As if to underscore the recent concerns regarding mobile apps and the increasing security risk that they pose, Google was alerted to a list of 50 free apps that were posted on the Android marketplace that were infected with malware. Upon being alerted by the user, the Android Police website alerted Google, which then took the infected apps down immediately. They then took a controversial and little used step. Google invoked the “Remote Application Removal” feature that is reserved for extreme support needs to clean infected phones. Most of the users affected welcomed the measure, but many were unaware of the infection and there was no information about damage done to those unaware users’ phones before the apps were removed.

Not So Open Source

The first criticism that was leveled against Google for the incident was that the Android App marketplace was not supposed to be THAT open. Why was there no vetting of applications or scanning them for malware or other infections? Why were app developers allowed to upload anything while Google made no effort to ensure the safety of its growing user base? As of yet, there has been no official response from Google regarding the incident or what, if anything, will be done to prevent such incidents in the future.

While Google is not the only target for such attacks, other app ecosystems are more difficult to hack as they are more closed. Apps can be distributed from private websites, and would not be subject to any scrutiny by Apple, Google, or others, but most of the Apps are distributed from App stores. There are several for Android apps and the others are somewhat more diligent about security. This may not be enough, however, as apps often are granted permissions to access a users browsing history, contacts, phone call lists, and other data in order to facilitate their services. In short, a legitimate app could be accessing data and using it without the user knowing, even with the users consent.

I Agreed to What?

The Android marketplace at Android.com shows the permissions that a user gives an app if he or she chooses to install it. A quick scan of a video chat application shows that the app can:

• Use the authentication credentials of an account


• Manage the accounts list


• Act as an account authenticator


• Directly call phone numbers


• Take pictures and videos, record audio


• Access the Internet without restriction


• Access and modify contact data

Essentially, the application is being granted full control of the phone and all the user data. The assumption is that it will only use these functions for legitimate purposes, but in the event that it does not use it for legitimate purposes, the user has no way of knowing. Even if he or she did, the permissions allow the app to use it for anything, including illegitimate purposes. This leaves the user out in the cold and exposed.

Apps with this kind of access can change the user’s password, prevent key lock, and make phone calls. It could also monitor a camera and send the images to any websites it chooses. The problem is not that the applications are being granted these permissions, but that there should be increased control over what is accessible, especially considering most users never read what they are giving the apps permission to do anyway.
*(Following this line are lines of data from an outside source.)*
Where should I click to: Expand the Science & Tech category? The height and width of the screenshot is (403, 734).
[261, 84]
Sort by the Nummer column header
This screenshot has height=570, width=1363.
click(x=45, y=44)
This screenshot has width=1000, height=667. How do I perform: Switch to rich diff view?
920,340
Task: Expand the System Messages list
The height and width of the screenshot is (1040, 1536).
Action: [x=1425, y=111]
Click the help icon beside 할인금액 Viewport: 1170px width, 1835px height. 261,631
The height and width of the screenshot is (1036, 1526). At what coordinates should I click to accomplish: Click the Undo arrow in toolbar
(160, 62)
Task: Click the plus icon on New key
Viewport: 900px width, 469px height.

At least Android.com shows these permissions and has warning messages but users are notoriously unconcerned, and many of them are young and unaware.

What’s Next

This is a new ecosystem and mobile security is a big issue. Solid security suites are available now, but this will not stop a user from installing an app that is granted explicit permissions at the root level to control the phone. What is needed is greater Active Directory style security and protection. Apps may need to access a camera, such as the video chat above but only upon the user’s initiation of the function. Mobile OS's need to be more sophisticated and secure before such threats are reduced.